Der Geh alt an Blei in Erzen beträgt etwa 5-6%. Ihre Anreicherung erfolgt mit einfachen Technologien, deren Auswahl von der Größe der mineralischen Einschlüsse im Gestein und der Gleichmäßigkeit ihrer Verteilung abhängt. Wenn die Bleiglanzkörner groß sind, wird das Erz nach Schwerkraftflotationsschemata verarbeitet. Zunächst wird ein Konzentrat gewonnen, das dann zerkleinert und in einem alkalischen Medium flotiert wird. Bei Vorhandensein von Schwefelkies im Erz wird dessen Ausbeute mit Hilfe von Cyanid unterdrückt. Diejenigen Erze, die viele Oxide und Sulfide (Sulfid-oxidiert) enth alten, werden auf zwei Arten angereichert:
- getrennte Flotation von sulfidischen und nicht-sulfidischen Komponenten;
- Sulfidierung von Oxiden, gefolgt von Flotation von Bleiglanz.

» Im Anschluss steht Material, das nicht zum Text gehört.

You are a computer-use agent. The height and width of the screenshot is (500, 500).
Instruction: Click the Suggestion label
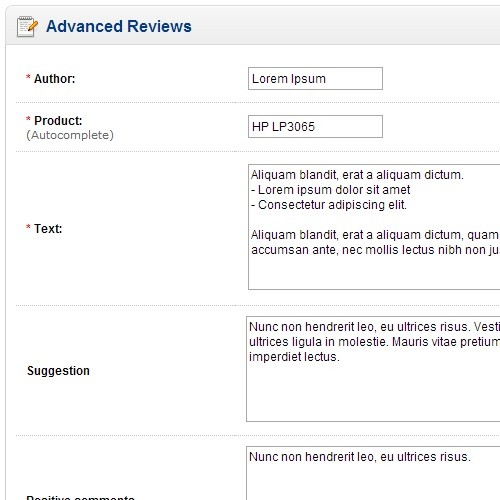(x=58, y=371)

Das Verfahren besteht in der Zugabe verschiedener Reagenzien (z. B. Natriumsulfid), was zu einer Erhöhung der Hydrophobie der Oberfläche führtRasse.
Die im Erz enth altenen Mineralien werden nach ihrer Fähigkeit zur Sulfidierung in 3 Gruppen eingeteilt:
- leicht sulfidierend (weißes und gelbes Bleierz, Bleivitriol);
- schwach sulfidierend (Bleichlorphosphat);
- nicht sulfidierbar (Plumboyarozit).